(Pixel coordinate grounding data)

((

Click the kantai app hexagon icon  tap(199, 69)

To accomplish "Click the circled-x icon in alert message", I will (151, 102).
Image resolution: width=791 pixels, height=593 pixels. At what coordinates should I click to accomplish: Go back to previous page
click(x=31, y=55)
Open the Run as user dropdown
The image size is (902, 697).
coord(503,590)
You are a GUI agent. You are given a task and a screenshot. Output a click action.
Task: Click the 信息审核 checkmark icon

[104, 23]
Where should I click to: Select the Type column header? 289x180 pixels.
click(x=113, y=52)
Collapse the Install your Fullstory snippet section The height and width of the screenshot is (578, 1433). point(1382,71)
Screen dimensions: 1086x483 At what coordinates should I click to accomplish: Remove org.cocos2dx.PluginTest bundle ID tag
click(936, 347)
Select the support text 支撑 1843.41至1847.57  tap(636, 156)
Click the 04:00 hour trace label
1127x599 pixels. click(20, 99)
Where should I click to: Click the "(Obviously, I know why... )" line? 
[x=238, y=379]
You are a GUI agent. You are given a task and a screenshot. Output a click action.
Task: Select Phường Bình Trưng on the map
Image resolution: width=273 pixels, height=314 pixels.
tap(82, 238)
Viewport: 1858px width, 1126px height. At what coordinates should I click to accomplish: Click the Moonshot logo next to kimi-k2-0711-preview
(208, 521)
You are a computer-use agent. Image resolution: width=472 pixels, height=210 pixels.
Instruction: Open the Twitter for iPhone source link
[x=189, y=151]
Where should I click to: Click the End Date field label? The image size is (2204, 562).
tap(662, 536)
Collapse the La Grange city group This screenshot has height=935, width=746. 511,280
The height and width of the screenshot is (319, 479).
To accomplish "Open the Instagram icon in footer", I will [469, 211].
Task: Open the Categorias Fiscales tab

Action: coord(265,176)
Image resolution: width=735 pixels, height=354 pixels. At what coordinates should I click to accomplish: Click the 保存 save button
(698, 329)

))

Find the word "screenshot" in the entries above and gather every line that holds it.

» Answer space:
You are a GUI agent. You are given a task and a screenshot. Output a click action.
Collapse the Install your Fullstory snippet section The height and width of the screenshot is (578, 1433). point(1382,71)
You are a GUI agent. You are given a task and a screenshot. Output a click action.
Collapse the La Grange city group This screenshot has height=935, width=746. 511,280
The height and width of the screenshot is (319, 479).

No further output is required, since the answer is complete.